Po przeczytaniu jedynie kilku stron najnowszej powieści Jolanty Marii Kalety, zadałam sobie pytanie: "Dlaczego ja wcześniej nie słyszałam o tej autorce i nie poznałam jej twórczości?". Wielu czytelników wywodzących się z mojego pokolenia, wychowało się na powieściach Zbigniewa Nienackiego, czyli serii Pana Samochodzika, znanych przygód muzealnika – detektywa. I muszę przyznać, że pierwsza książka autorki, jaka trafiła w moje ręce przypomniała mi te bezcenne chwile spędzone z odkrywaniem tajemnic naszej historii. "Duchy Inków" to bowiem sensacyjno - przygodowa powieść, utrzymana w klimacie podobnym do powieści Nienackiego, zabierająca czytelników do starego zamku w Niedzicy, kryjącego jak się okazuje wiele tajemnic i zagadek. Poprzez niezwykle plastyczne i obrazowe opisy zamkowych korytarzy i tajemnych skrytek, bezsprzecznie ukazujące wiedzę autorki i jej dobre, merytoryczne przygotowanie, czytelnik wraz z bohaterami uczestniczy w odkrywaniu zapomnianej tajemnicy. Smaczku lekturze dodaje fakt, iż Jolanta Maria Kaleta fabułę swojej książki oparła na prawdziwej i znanej legendzie o ukrytym skarbie Inków. Fakt ten rozpala wyobraźnię i pobudza do uruchomienia dziecięcej żyłki poszukiwacza skarbów. Muszę również wspomnieć o ukrytych w tekście nawiązaniach do teorii paleoastronautyki, które to niezmiernie mnie zaciekawiły. Warto również zwrócić uwagę na dołączenie do niektórych rozdziałów, fotografii zamku w Niedzicy, to trafiony zabieg.

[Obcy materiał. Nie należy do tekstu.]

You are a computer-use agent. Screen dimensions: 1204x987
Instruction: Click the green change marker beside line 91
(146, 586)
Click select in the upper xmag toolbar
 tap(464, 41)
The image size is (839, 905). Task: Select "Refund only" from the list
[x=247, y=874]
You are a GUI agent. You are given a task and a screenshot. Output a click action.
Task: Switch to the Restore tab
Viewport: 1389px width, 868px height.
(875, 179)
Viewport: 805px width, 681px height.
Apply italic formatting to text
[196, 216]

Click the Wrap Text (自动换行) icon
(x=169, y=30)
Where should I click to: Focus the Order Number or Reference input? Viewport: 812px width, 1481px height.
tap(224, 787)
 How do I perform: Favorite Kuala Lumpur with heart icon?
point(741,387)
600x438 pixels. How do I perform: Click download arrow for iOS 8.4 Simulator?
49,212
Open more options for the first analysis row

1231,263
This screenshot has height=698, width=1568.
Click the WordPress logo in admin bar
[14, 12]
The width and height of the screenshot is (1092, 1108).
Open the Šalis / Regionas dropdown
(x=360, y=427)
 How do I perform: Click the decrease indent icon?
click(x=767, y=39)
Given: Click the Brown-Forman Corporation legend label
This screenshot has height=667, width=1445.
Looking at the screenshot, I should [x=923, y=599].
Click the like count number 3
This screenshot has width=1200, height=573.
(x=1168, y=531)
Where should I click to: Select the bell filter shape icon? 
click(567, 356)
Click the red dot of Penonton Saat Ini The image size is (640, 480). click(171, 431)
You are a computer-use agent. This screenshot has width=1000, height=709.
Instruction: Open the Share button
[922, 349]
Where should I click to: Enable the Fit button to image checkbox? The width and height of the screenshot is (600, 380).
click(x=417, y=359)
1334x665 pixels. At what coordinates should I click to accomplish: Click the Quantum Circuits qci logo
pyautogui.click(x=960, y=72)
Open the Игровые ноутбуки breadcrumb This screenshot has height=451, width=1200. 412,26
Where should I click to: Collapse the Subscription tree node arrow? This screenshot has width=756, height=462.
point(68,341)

Autorce udało się odwzorować klimat końcowych lat PRL-u, w postaci oddania wielu szczegółów ówczesnego życia. Dla miłośników specyficznych lat socjalizmu, lektura książki będzie z pewnością pod tym względem udana. Warto również w obszarze tym zwrócić szczególną uwagę na kreacje dwóch bohaterów: rewolucjonisty z Peru, czyli Komandante Eduardo, oraz oficera SB – Jerzego Sobola. Dwójka ta, o przeciwstawnych cechach charakteru bawi czytelników do łez swoim zachowaniem, swoistą karykaturalnością oraz nieporadnością działań operacyjnych. Przyznam, że pomimo swoich czarnych charakterów, można te postacie polubić. Jolanta Maria Kaleta wplata również w tło swojej opowieści siły nadprzyrodzone pod postacią przyprawiającego ciarki na ciele ptaka Kondora, czy przeczuć Inki i przystojnego archeologa z Krakowa - Kornela. Pojawia się również wątek miłosny, który został idealnie wkomponowany w całą fabułę, nie zaburzając jej wydźwięku. Głównym wątkiem jest bowiem wyjaśnienie tajemnicy sprzed wieków i to na tym bazuje akcja całej książki.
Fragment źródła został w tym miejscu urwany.